### Requirement
Continue the passage on enzyme catalytic rates below, starting after its last sentence.
___ Passage
While authors often emphasize the few enzymes that have the most remarkable catalytic rates, this survey of enzymes has led to the author’s appreciation of some important general conclusions:


1. Most enzymes are not exceptionally fast; they are always good enough for their specific catalytic step.


2. Although enzymes could always be much faster if they changed so as to bind their substrates more weakly, actual enzymes must be able to discriminate in favor of their special substrate, and therefore they have sacrificed speed to obtain better binding. This means that specific control of individual metabolic steps is more important than overall speed.


3. Results for many hundreds of enzymes establish that a lower limit for a normal catalytic activity is 1 s-1. Most enzymes have a catalytic rate between 10 and 300 s-1.


4. Allosteric regulation always results in a change in the enzyme's affinity for its substrate. Even V-type enzymes (named for their large change in catalytic velocity) always have a corresponding change in affinity for their substrate.
______
___ Given entries
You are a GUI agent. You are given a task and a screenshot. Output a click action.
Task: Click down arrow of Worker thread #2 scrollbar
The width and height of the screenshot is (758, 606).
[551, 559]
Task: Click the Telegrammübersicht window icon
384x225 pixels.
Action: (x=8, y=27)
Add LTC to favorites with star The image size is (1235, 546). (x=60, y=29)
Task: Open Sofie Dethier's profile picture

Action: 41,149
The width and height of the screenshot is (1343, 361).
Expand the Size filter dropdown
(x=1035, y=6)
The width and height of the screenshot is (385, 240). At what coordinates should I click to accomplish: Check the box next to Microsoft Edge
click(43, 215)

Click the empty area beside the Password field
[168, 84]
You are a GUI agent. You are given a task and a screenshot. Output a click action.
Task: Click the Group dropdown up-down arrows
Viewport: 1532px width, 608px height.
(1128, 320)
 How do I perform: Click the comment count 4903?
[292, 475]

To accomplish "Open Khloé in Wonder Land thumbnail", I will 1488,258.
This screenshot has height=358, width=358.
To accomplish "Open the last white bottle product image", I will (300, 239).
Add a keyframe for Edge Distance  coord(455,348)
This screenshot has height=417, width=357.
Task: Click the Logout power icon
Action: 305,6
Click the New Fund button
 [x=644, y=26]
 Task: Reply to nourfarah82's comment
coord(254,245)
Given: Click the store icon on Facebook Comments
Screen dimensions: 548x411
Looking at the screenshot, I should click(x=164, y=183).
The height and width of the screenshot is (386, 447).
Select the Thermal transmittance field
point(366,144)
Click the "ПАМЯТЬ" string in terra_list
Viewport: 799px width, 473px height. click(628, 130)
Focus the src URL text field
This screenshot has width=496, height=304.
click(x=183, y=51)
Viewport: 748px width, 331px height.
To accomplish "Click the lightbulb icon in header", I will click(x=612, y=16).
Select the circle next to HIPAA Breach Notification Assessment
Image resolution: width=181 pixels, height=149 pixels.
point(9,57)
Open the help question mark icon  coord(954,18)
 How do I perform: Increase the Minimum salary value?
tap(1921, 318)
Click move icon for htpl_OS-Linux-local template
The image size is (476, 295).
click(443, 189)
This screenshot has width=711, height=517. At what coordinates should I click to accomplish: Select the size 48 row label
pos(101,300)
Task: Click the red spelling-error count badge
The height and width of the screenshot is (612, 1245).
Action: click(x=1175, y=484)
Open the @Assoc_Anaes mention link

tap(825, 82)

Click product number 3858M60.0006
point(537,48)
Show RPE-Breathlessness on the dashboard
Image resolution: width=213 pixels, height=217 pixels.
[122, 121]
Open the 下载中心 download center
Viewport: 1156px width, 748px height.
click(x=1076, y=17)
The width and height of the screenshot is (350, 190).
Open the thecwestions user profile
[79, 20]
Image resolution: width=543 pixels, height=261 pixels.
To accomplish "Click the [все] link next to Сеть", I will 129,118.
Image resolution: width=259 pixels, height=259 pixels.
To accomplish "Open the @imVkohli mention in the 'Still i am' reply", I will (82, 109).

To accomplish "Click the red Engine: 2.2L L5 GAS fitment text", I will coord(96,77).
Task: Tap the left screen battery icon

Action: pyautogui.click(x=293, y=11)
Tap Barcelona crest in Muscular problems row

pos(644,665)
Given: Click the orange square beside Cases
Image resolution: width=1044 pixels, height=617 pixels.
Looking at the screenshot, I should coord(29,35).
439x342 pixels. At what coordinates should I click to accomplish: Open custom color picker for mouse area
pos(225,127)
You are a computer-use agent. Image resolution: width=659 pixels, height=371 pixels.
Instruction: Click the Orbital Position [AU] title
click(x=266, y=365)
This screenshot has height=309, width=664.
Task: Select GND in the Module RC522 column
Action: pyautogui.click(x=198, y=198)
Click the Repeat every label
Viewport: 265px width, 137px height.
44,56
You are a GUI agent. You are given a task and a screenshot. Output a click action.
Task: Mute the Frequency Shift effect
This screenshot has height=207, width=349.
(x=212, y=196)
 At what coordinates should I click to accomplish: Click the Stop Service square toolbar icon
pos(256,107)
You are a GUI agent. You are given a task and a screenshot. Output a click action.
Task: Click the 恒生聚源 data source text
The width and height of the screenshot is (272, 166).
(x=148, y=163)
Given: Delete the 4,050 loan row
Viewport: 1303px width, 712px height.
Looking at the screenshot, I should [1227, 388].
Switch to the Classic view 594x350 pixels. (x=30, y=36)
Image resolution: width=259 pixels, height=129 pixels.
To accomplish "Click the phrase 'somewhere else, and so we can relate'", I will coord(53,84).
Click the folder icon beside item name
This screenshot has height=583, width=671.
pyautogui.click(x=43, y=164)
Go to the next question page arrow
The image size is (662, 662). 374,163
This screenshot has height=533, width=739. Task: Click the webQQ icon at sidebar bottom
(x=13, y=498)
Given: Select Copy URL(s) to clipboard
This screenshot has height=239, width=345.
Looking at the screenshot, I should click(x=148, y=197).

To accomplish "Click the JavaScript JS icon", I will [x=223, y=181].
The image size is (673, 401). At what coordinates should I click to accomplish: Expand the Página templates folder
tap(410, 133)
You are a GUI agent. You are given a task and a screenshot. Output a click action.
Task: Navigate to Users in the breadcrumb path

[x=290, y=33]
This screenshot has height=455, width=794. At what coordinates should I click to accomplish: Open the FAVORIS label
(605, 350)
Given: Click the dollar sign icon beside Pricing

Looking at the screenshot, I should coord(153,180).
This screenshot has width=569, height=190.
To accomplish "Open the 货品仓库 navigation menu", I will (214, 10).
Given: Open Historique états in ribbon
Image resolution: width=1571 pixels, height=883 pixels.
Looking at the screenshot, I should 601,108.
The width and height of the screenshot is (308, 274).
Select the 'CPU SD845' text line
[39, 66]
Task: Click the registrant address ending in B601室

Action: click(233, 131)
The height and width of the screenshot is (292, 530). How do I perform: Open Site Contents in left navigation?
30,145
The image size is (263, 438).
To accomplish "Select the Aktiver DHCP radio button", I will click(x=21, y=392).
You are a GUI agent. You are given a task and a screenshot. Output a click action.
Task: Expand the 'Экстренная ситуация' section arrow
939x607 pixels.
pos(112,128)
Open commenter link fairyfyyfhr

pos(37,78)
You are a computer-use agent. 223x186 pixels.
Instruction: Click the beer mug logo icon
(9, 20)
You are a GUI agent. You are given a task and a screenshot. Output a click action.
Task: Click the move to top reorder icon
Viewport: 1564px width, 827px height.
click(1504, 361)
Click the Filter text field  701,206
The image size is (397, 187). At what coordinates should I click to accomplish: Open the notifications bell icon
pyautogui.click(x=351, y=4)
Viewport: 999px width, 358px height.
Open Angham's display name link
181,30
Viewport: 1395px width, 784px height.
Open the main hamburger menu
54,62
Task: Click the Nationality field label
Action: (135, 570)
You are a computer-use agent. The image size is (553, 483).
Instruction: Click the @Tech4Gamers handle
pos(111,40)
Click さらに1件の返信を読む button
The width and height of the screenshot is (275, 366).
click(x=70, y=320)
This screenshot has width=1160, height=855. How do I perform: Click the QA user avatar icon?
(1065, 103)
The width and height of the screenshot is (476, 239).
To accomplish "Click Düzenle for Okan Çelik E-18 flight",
______
### Answer to this task
Thomas Traut has a PhD in molecular biology, and has studied enzymes since 1974. As a professor at the University of North Carolina at Chapel Hill he has focused on enzyme regulation, and taught advanced enzymology to graduate students. Important findings from his research helped to define the mechanism of allosteric control for dissociating enzymes. In this group the active form of the enzyme is normally oligomeric (trimer, tetramer, hexamer, etc.) and the dissociated subunit has little or no activity. With the solution of crystal structures for these enzymes by other laboratories, it became established that these dissociating enzymes had the active site at the interface of two adjacent subunits. Therefore, only the oligomer could have a complete active site. Since binding of the substrate, or of an effector, stabilizes two adjacent subunits in contact, this from of regulation is an efficient form of conformational control.


Additional studies helped to establish the correspondence between the subunit size of an enzyme and the number of independent ligand binding sites. Modules are the smallest units of folded protein structure. They are normally 3 - 7 kDa in size, and can bind one ligand. Catalytic sites, or regulatory sites, are frequently formed by two adjacent modules. The total size of a protein subunit then gives a good estimate of the number of such different ligand binding sites.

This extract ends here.